◆ SOURCE DOCUMENT ◆
········
Hundreds of products unjustly sold as 'organic': report

Organic produce (Picture: Twitter/@OneGreenPlanet)Organic produce (Picture: Twitter/@OneGreenPlanet)

Hundreds of products are incorrectly sold as "organic" in Dutch stores. This involves products from over 200 farmers who do not comply with the organic rules on animal welfare, medicine use and the environment, RTL Nieuws reports based on its own study of more than 1,500 inspection reports from regulator Skal. 

Organic products tend to be more expensive, because they have to meet numerous strict requirements that do not apply to non-organic products. Nearly 1 in 10 organic farmers in the Netherland do not meet all the organic requirements, according to the inspection reports from 2017 and 2018 that RTL studied. The farmers often get a warning, but can continue to sell their product as organic - even if the violation has not been rectified. This means that Dutch consumers pay more for hundreds of products, even though they do not meet the organic requirements.

Dozens of farmers do not comply with the animal welfare rules, one of the pillars of the organic sector. Animals often have too little space in the stalls, or live in filth because their stalls aren't supplied with litter. Inspectors found animals that were tied up, and farmers giving animals preventative medication - which is not allowed in organic farming. Other animals are not given the obligatory grazing, which allows them to roam freely. One of the farmers did not feed his animals in the morning. Another farmer was caught neutering his own calves, while this operation may only be done by a veterinarian.
········
Write out the passage of the organic products report from "Organic produce (Picture: Twitter/@OneGreenPlanet)Organic" to "from regulator Skal.", word for word.
········
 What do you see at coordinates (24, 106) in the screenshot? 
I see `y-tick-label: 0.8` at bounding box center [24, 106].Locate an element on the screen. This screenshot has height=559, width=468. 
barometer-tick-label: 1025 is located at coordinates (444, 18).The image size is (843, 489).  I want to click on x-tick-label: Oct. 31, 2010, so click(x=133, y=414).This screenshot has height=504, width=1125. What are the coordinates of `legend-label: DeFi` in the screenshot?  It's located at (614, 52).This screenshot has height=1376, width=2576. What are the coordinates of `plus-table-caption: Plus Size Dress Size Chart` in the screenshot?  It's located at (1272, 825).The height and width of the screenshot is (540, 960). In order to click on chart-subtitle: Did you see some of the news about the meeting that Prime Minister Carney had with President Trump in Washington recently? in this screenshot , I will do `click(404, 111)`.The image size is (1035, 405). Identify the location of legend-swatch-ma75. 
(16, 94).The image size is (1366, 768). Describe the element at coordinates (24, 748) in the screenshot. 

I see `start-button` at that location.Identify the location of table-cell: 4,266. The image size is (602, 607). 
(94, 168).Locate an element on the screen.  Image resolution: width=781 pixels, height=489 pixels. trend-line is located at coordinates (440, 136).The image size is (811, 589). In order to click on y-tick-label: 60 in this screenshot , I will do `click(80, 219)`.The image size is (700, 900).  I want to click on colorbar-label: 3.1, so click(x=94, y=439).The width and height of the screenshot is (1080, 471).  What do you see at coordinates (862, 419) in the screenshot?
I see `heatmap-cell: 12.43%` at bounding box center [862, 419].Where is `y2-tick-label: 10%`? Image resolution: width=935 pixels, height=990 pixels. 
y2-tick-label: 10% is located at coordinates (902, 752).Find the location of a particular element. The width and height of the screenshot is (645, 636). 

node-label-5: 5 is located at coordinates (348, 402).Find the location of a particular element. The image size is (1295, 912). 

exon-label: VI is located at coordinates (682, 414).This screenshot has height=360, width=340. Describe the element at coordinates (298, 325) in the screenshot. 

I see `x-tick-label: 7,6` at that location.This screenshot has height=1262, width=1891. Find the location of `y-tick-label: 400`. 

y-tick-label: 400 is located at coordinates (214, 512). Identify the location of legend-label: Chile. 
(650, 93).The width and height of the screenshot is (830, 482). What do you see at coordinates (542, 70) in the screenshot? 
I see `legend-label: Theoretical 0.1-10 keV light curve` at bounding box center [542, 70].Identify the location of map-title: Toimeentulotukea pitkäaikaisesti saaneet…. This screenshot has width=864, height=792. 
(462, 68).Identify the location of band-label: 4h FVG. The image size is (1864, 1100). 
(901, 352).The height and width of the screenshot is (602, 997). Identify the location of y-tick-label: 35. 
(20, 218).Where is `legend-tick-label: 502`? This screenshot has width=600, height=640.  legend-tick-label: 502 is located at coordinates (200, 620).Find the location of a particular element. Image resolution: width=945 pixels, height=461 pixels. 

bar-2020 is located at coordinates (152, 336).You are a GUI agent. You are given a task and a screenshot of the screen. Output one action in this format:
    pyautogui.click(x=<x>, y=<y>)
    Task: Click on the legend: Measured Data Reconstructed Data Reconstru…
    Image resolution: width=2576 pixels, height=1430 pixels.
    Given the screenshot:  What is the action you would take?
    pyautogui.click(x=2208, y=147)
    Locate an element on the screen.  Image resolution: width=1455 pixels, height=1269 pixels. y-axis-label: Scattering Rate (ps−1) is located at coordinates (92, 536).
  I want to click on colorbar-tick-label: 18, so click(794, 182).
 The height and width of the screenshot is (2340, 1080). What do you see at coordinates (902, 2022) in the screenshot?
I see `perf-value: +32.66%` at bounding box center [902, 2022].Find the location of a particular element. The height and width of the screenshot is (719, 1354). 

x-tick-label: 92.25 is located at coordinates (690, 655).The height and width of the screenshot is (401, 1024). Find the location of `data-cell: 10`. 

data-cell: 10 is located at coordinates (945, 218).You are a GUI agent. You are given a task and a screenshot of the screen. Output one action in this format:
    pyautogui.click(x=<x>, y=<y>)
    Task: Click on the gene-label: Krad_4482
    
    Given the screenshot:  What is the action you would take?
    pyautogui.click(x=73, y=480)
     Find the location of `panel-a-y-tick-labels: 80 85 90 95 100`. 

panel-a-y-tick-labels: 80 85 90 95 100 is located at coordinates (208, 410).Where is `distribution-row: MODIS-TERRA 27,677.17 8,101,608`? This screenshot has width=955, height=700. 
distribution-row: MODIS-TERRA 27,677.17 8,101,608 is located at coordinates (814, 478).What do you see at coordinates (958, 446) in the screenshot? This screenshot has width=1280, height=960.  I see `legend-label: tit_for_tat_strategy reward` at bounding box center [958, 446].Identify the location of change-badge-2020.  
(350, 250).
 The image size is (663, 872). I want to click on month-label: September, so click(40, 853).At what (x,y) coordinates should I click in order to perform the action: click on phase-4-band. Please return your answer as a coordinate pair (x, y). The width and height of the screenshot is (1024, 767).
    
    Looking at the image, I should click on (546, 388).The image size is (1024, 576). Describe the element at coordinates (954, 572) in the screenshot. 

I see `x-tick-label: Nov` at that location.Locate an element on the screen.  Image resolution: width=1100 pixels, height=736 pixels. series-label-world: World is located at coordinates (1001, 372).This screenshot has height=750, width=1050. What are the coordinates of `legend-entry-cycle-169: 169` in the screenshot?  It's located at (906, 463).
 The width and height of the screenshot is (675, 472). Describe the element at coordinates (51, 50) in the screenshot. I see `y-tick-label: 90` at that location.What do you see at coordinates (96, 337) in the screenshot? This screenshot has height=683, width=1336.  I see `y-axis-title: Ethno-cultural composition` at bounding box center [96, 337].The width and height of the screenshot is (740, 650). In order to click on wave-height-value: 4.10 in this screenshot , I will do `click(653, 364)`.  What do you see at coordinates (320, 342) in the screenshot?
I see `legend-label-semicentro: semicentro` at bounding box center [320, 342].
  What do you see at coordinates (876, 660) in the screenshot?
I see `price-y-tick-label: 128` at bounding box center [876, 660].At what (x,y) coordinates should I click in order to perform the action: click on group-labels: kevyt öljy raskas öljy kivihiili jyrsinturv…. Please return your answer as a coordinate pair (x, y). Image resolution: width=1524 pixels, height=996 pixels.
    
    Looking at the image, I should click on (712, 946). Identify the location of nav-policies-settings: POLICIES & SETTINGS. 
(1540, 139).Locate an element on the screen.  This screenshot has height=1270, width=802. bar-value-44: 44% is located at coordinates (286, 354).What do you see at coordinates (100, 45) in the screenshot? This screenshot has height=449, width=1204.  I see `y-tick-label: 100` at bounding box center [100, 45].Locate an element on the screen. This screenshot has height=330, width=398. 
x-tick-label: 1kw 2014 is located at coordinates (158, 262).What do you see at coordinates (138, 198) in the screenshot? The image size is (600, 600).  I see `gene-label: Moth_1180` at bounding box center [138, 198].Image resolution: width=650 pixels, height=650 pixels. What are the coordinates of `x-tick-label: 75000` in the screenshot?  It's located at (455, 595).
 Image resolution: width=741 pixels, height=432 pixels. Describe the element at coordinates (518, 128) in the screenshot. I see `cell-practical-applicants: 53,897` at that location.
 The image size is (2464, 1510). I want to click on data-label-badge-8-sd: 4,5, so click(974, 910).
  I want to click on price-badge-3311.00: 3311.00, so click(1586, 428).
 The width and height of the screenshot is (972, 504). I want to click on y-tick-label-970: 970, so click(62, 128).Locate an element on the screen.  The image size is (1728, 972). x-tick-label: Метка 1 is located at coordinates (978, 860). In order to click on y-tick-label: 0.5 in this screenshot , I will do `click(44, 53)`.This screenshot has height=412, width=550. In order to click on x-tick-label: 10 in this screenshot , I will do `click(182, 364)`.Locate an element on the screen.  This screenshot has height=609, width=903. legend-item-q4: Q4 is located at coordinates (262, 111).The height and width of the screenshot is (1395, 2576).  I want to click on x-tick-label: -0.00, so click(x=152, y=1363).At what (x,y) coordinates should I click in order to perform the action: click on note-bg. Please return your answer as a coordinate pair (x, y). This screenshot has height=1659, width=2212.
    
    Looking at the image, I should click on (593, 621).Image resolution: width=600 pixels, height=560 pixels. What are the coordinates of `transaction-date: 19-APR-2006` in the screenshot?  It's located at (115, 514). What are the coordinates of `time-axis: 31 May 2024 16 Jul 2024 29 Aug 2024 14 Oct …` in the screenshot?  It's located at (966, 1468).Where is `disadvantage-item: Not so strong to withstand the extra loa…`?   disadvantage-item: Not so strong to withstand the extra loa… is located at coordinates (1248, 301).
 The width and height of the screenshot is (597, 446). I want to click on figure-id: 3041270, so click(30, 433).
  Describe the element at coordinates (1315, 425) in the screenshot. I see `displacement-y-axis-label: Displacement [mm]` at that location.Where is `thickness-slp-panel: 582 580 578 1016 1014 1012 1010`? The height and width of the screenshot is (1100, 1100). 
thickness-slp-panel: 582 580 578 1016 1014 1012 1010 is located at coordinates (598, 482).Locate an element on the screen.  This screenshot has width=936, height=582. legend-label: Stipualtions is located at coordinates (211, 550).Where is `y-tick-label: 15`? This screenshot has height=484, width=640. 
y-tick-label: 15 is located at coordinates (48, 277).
········
◆ WRITTEN REPLY ◆
Organic produce (Picture: Twitter/@OneGreenPlanet)Organic produce (Picture: Twitter/@OneGreenPlanet)

Hundreds of products are incorrectly sold as "organic" in Dutch stores. This involves products from over 200 farmers who do not comply with the organic rules on animal welfare, medicine use and the environment, RTL Nieuws reports based on its own study of more than 1,500 inspection reports from regulator Skal.